Wars, as the historian Correlli Barnett once argued, are the ultimate audit. They reveal the strengths and weaknesses of states, economies, and institutions. They also have a tendency to reveal that certain commonly held assumptions were erroneous.
If there is one such generally held view that seems to have been called into question by the events of the past few years, it is this: That modern war is about quality over quantity. Years of precision-bombing exercises and the use of cruise missiles and Predator drones by the United States (US) against far worse-equipped enemies had led to the comfortable belief that a technological edge was the crucial differentiator.
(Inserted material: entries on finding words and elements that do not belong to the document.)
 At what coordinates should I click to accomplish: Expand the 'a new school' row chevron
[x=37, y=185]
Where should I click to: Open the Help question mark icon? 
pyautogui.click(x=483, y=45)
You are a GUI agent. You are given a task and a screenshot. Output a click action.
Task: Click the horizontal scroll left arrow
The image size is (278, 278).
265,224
This may not be true in the least — particularly in larger wars, fought over expansive fronts, and that last longer than a few strikes. The Russia-Ukraine war has been something of a shock to the West, in particular. The Russian Federation has a gross domestic product (GDP) of only $2.5 trillion — and yet it has been able to somehow outproduce Ukraine’s suppliers in Europe and North America, with a combined GDP of $50 trillion. Early on, Kyiv would complain that there were too many restrictions on what it was permitted to receive; but, over time, the real constraint has shifted to the use rate of munitions and interceptors being unsustainable, especially as compared to what Russia was able to deploy.
This can happen because of sharply asymmetric costs. One long-range Patriot interceptor, made in the US or Japan, costs over $3 million. One round from the Norwegian-American NASAMS air defence system costs over $1 million. Meanwhile, Iran’s Shahed drones, widely licensed by the Russians and used extensively in Ukraine, cost just about $35,000 each to manufacture, and have a 2,500-kilometre range. Lockheed Martin makes about 600 Patriots a year; Russia makes 400 a day, and intends to eventually raise that to 1,000, according to the Ukrainian high command.
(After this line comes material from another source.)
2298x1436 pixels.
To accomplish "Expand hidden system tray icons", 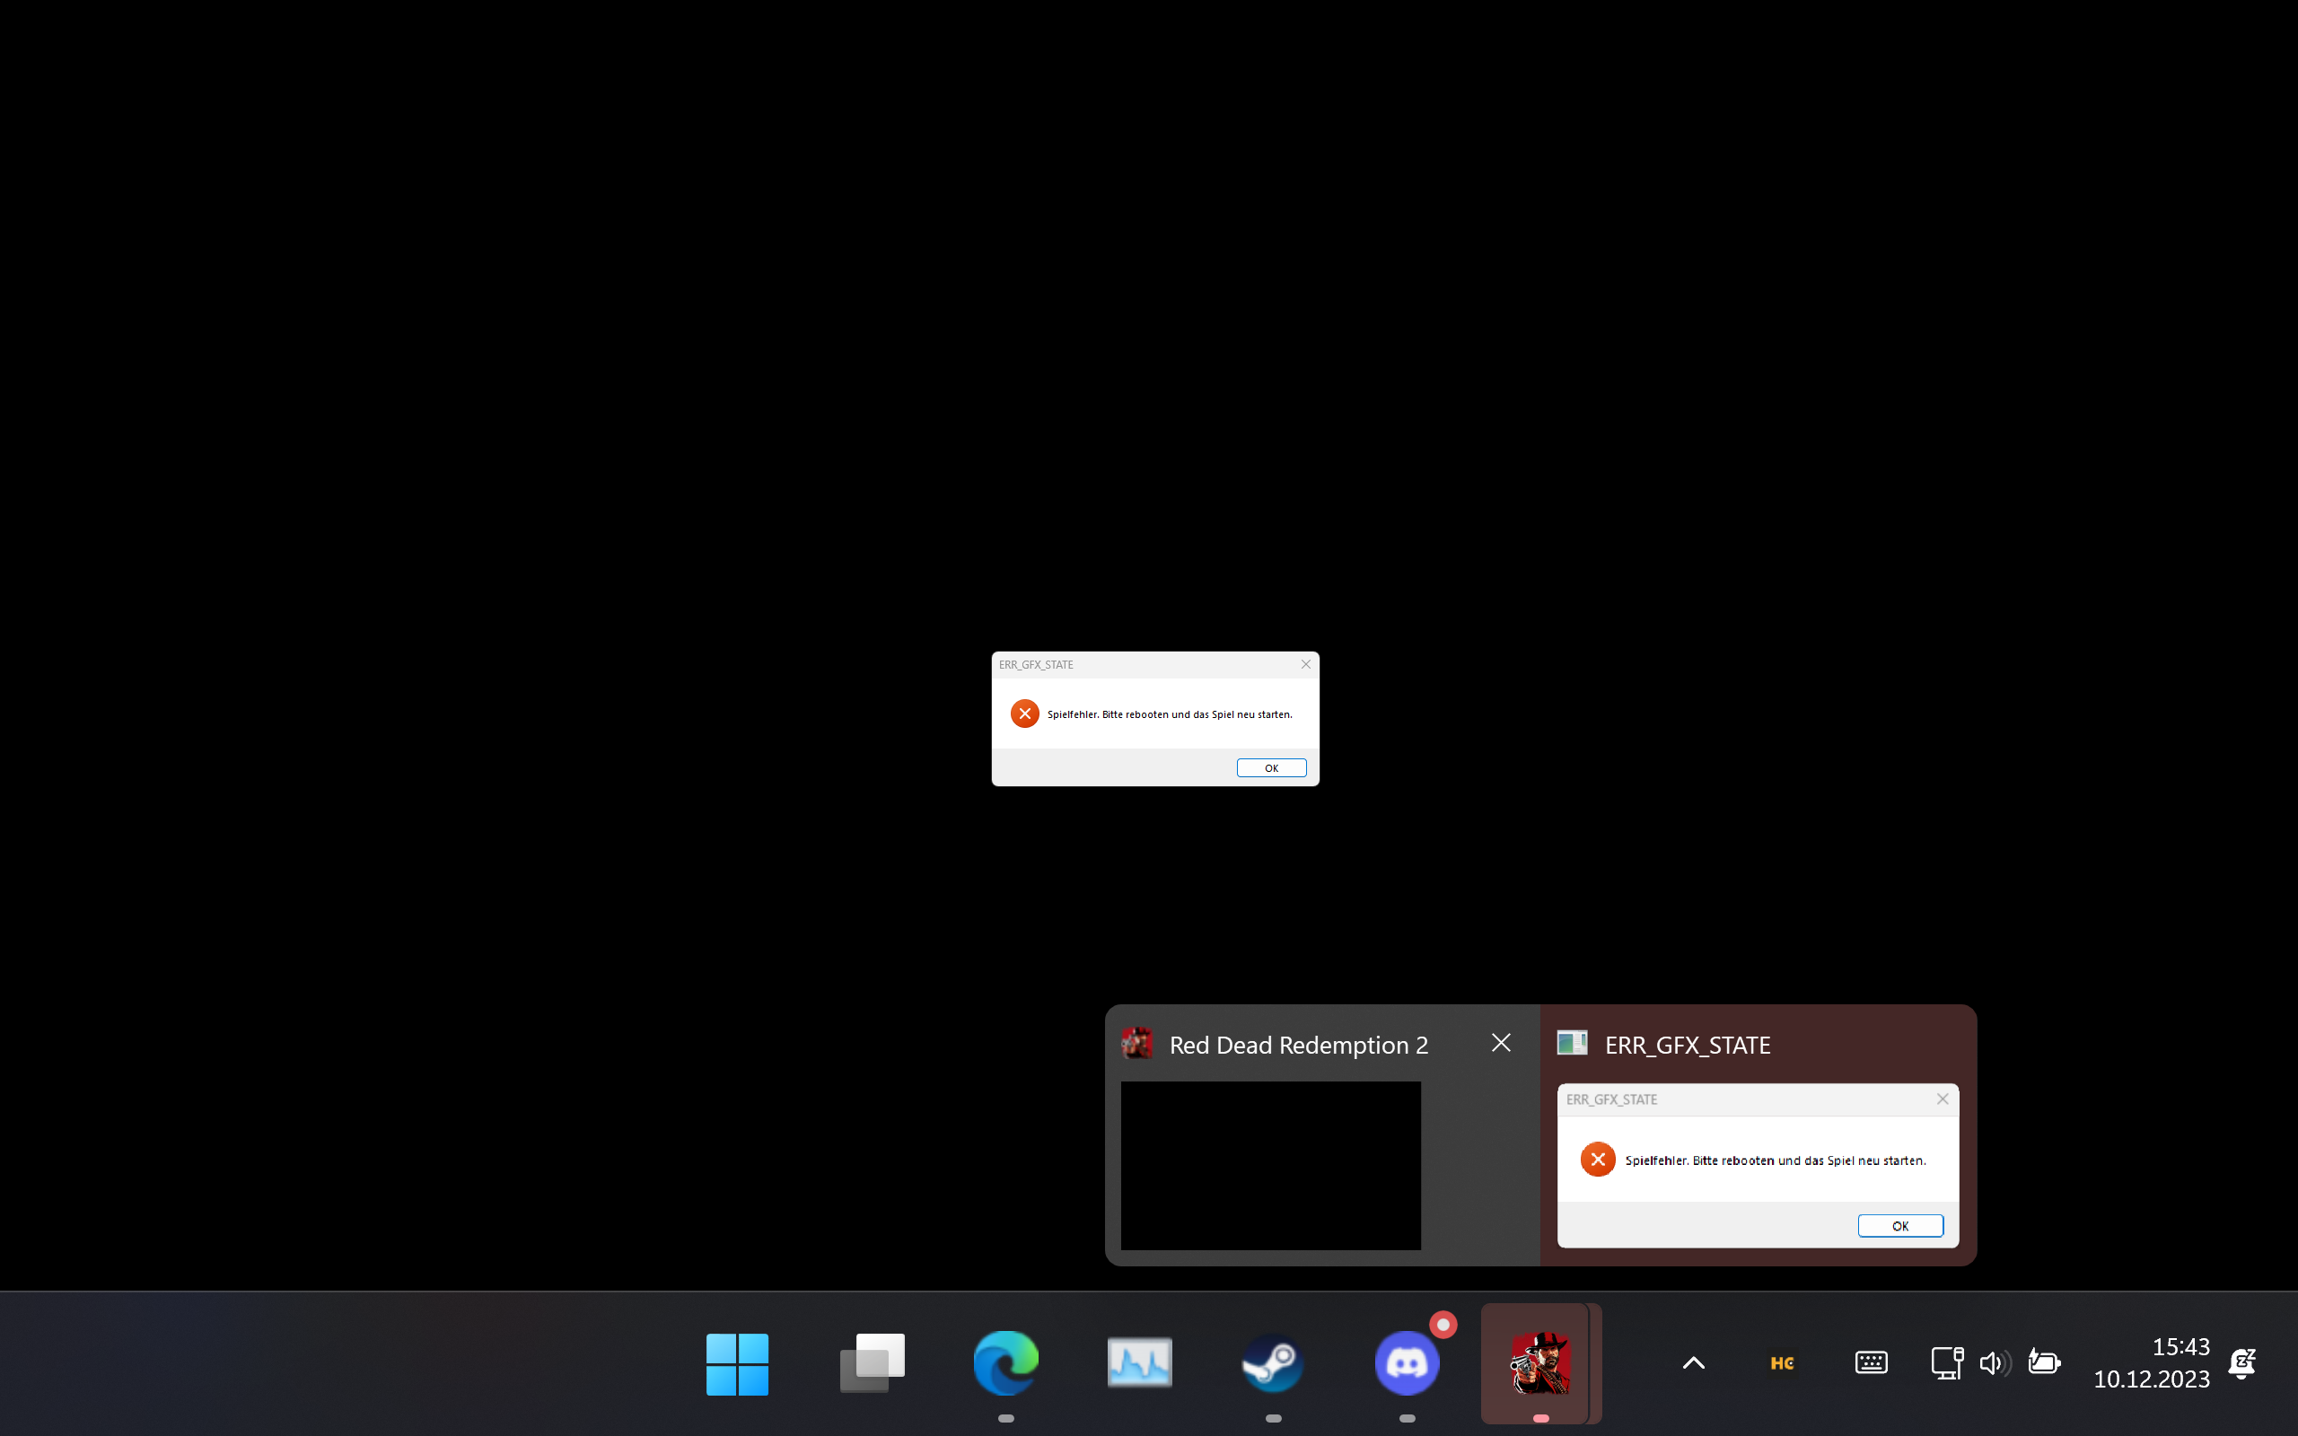I will [1692, 1362].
The broad notion that the West’s strategic advantage came from the fact that it had clusters of advanced, high-tech production that could easily deal with countries that merely had wide swathes of low-value manufacturing seems to have gone up in smoke. This is becoming evident even in the enormously mismatched contest playing out in the Gulf right now. Secretary of War Pete Hegseth has argued, to the extent that his statements can be said to contain an argument of some sort, that the world’s “two most powerful air forces” have complete air superiority over Iran — but added, almost in the same breath, that they “can’t stop everything” that Tehran fires. The Iranians have perhaps 10,000 Shaheds in storage, according to Israel; they have caused chaos in their entire neighbourhood by just firing off a couple of thousand at best. The tempo of their launches has decreased, but that may be in response to attacks on launch infrastructure — which can be improvised elsewhere, if the Ukraine-Russia conflict is any guide. Most importantly, Tehran could continue to threaten shipping in the Gulf and through the Strait of Hormuz, as well as fossil-fuel extraction infrastructure in Qatar and Saudi Arabia, for months if it chose.
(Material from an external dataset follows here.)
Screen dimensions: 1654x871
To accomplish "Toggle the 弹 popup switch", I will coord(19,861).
For US allies in West Asia, the imbalance is a severe problem: The United Arab Emirates has shot down, according to the Stimson Centre, 92 per cent of what Iran has fired at it, including 165 ballistic missiles and 541 Shaheds. But Abu Dhabi’s requests for replenishment of its depleting supplies of the US munitions it is using have been stonewalled.
And as East Asian nations consider the possibility of another, and far worse, conflict breaking out in the Taiwan Strait, they will be even more worried. In Japan, Mitsubishi makes Patriots, having gained a licence to do so from Lockheed Martin. They make only about 30 a year. It’s hard to increase production, as some crucial inputs come from the US, and appear to be drying up.
We are not so distant, it appears, from a world in which wars are won by countries that can absorb initial damage from a higher-tech enemy while preserving enough of a low-tech military-industrial base. The way the Soviet Union beat Nazi Germany in the Second World War remains the benchmark.